Spearitsound (as linked above) has the T747 for $599 shipped. I was looking at the SR6004 as well, which can be had refurbished for a bit cheaper, but the NAD is highly praised for sound quality that approaches, if not exceeds, receivers costing over twice as much. I really like the audio-centric focus of the NAD, and at the end of the day sound quality and amp output are criteria for my decision since my projector and the Oppo BD player are more than capable of handling all the video processing between themselves. Plus, the SR6004 has reliability issues (aka "Pop of Death") that I'd rather not have to deal with.



GranteedEV said:


> eh? Not at all.
> 
> Subs are subs, but woofers are woofers. A sub handles the region from 10hz to 90hz roughly, maybe a bit higher depending on your setup and room acoustics. A woofer handles the region from 70z to 300hz roughly. They operate in different regions so I don't see it as being redundant at all.. it keeps you from compromised dynamics.
> 
> ...


Your point is well taken, and I was probably speaking too generally, but my point was that you don't need massive woofers in your mains if you have a sub. Bass being non-directional, I've always heard that the CW is to cross over your powered sub to handle at least 80hz and below to free up the mains to concentrate on efficiently putting out high quality sound. I listen to a lot of bass-heavy electronic music. Apples to oranges, perhaps, but the biggest gripe I have with my Logic7 system in my car is that even though it has two dedicated subs, it still sends bass to the little 4" speakers, which makes it impossible for the system to effectively articulate the lower midrange when the same speakers are trying to reproduce a pounding or pulsing bassline.

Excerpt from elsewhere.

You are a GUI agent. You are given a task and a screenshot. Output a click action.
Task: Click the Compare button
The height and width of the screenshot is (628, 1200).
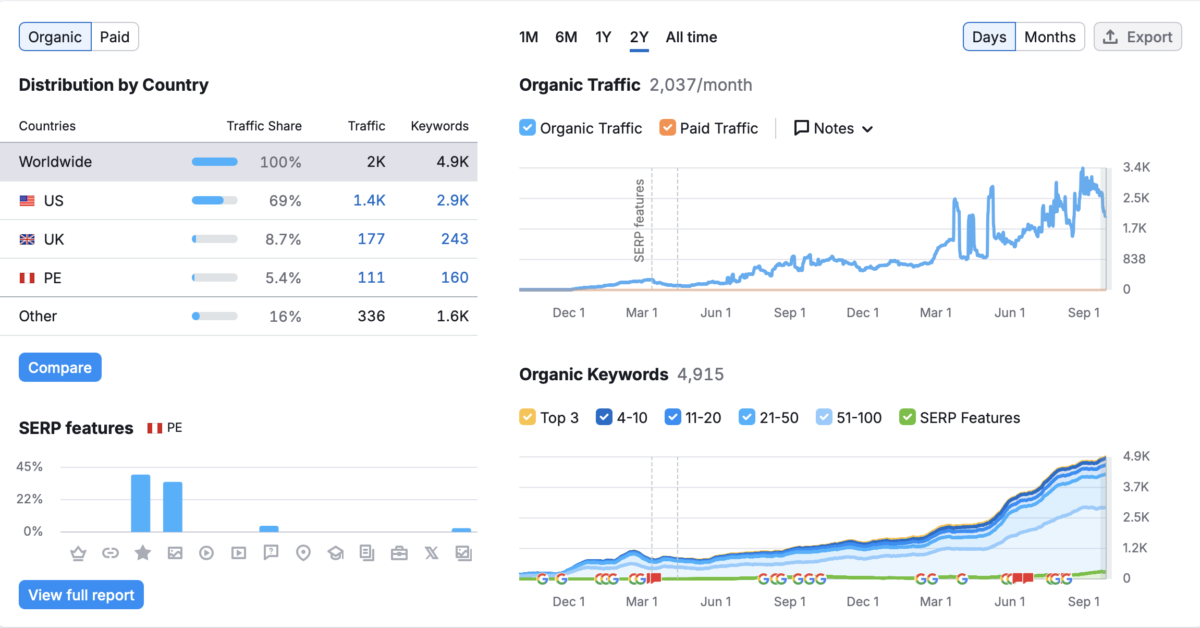click(x=60, y=368)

All that being said, my current HT setup that I'm junking cost me over $2500 from a big box store and it sounds like doo-doo, so I'm definitely inclined to listen to your advice, but I just wanted to give you the perspective I'm coming from...limited and erroneous as it may be


----------



## TypeA (Aug 14, 2010)

GranteedEV said:


> Finally, I believe you want something with a reliable preamp out with plenty of headroom. The most reliable choice would be a dedicated processor like the Marantz AV8003, which has been measured close to 14vRMS.


Where did you get this spec, any info on other marantz models? Im curious what my SR8002 and the AV7005 measured. Obviously both the 8003 and 7005 are good recommendations but given their used price is about equal the 7005 seems like a no-brainer.


----------



## tonyvdb (Sep 5, 2007)

I am a firm believer that the over all weight of the receiver is a strong indication of what is can do. Onkyo produces in general have decent sized power supplies and have been rated much better than other manufacturers. If it weighs less than 35lbs do not expect it to output even half of its rated all channels driven specifications.


----------



## Andre (Feb 15, 2010)

Hmmm....note to cheapo manufacturers....add lead to receiver casings...


----------



## tonyvdb (Sep 5, 2007)

Andre said:


> add lead to receiver casings...


LOL

A great example of what a receiver should be built like. Three years ago Onkyo had the 805, 875 and 905, I personally have the 805. It weighs 54lbs and was benched tested by Secrets and did 110 watts per channel all 7 channels driven. Its sticker specs are 135watts per channel. Thats unheard of for a receiver that originally sold for just over $1000. 
I all boils down to the power supply, if its got a small PS it cant drive the internal amps, its just that simple.

With regards to the NAD T747 They do make decent receivers but dont offer THX processing and there proprietary auto room setup is very basic unlike Audyssey MultEQ XT. I highly recommend the Onkyo 709 as it does output 80watts per channel all channels driven (bench tested) has Audyssey, THX certification and uses the Qdeo video processing (mush better than Faroudja DCDi in the NAD)


----------



## GranteedEV (Aug 8, 2010)

cyniclaus said:


> Your point is well taken, and I was probably speaking too generally, but my point was that you don't need massive woofers in your mains if you have a sub.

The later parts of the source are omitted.